Erwin Anton Gutkind
Architect, city planner, and urban historian
Erwin Anton Gutkind was a central figure in the German architectural avant-garde during the 1920s. After he left Germany in 1933, he developed an academic interest in international urban developments and published widely on this topic.
Erwin Anton Gutkind was born in Berlin, where he also received his architectural education. He studied at the University of Berlin as well as the Polytechnical Institute in Berlin-Charlottenburg, earning a PhD from the latter shortly before the outbreak of World War I. During the war and the years of economic crisis that followed, Gutkind worked as a state official for urban reconstruction and housing. From 1923 until 1933, he was active as an independent architect and planning consultant. During this period he almost exclusively focused on publicly financed projects.

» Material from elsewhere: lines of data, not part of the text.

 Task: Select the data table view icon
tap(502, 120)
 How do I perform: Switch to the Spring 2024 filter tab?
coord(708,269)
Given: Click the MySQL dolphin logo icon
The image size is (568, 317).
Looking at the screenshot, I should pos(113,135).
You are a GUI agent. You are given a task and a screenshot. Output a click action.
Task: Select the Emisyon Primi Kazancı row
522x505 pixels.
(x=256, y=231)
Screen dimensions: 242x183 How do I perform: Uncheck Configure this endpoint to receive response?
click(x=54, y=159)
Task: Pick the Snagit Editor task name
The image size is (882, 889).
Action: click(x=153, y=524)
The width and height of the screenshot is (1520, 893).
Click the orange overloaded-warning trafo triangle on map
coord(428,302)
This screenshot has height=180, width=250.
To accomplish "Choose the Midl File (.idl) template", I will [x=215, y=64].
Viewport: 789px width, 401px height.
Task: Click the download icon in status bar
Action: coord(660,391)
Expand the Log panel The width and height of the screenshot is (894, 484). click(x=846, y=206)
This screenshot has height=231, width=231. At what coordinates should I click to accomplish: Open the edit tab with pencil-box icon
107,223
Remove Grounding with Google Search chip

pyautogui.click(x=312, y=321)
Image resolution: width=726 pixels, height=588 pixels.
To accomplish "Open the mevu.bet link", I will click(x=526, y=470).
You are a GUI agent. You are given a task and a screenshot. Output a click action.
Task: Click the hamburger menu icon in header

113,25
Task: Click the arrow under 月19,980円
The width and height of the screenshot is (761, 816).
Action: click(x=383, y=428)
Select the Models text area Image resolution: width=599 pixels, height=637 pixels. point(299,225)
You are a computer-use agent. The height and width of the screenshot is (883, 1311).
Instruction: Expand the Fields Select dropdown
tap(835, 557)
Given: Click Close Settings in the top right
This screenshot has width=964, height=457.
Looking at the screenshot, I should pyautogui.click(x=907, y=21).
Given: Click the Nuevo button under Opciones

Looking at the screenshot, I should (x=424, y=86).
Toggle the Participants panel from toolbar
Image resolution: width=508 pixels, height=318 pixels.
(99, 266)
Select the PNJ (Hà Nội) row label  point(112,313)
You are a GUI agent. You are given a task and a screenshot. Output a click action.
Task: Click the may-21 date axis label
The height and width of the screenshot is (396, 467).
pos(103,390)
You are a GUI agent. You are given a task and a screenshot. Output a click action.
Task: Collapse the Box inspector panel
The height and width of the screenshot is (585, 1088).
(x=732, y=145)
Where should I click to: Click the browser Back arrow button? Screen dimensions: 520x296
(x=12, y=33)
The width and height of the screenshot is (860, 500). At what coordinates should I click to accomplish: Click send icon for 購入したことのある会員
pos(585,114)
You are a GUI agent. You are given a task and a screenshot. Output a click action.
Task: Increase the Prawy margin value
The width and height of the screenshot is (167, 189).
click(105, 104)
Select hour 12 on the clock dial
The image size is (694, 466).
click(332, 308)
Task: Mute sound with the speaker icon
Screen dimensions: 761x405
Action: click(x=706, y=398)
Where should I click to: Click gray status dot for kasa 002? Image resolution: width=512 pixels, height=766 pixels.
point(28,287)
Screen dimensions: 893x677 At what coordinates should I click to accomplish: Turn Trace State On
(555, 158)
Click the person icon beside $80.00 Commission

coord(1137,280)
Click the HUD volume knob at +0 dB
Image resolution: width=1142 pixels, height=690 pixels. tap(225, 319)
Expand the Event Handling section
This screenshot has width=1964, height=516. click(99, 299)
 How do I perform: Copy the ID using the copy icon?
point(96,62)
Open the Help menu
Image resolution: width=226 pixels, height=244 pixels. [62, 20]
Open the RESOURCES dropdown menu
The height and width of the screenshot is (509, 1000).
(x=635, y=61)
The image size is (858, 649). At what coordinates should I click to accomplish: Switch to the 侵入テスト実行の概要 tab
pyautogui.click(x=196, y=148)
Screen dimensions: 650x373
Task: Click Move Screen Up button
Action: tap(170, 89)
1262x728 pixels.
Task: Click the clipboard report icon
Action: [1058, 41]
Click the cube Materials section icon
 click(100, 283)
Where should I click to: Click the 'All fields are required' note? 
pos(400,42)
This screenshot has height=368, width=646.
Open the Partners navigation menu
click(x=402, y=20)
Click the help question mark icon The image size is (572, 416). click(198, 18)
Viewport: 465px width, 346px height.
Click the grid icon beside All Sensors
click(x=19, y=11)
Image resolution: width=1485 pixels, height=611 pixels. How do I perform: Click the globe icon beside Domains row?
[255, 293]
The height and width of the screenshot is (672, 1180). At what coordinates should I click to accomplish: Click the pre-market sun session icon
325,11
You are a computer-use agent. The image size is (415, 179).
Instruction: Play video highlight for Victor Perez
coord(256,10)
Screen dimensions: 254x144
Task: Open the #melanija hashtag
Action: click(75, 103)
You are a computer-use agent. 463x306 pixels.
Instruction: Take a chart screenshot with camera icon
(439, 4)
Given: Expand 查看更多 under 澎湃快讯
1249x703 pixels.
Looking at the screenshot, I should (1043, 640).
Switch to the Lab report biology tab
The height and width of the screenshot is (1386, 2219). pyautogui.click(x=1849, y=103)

Although his projects and concepts fit well into the architectural avant-garde of Weimar Germany, his personal ties with other avant-garde architects, such as Ludwig Mies van der Roheand Walter Gropius, were limited.
In 1933, Gutkind, who came from a Jewish family, left Germany to avoid persecution by the Nazi government. His departure from Germany also marked the end of his career as an active architect. After 1933, Gutkind focused on city planning projects and on his academic interests. He spent a short time in France, returned to Germany briefly in 1934, and moved to England in 1935. Until 1945, he worked primarily as a planning consultant and researcher for the city of London. After World War II, he returned to Germany for a second time, working on reconstruction projects in the British occupation zone.
In 1956, Gutkind took a position at the University of Pennsylvania in Philadelphia. His contacts in the United States included central figures such as Lewis Mumford and Martin Meyerson. In Philadelphia, Gutkind dedicated most of his time to the compilation of his monumental work International History of City Development. Nevertheless, the magnum opus was left unfinished at the time of his death in 1968, only to be later completed by his daughter.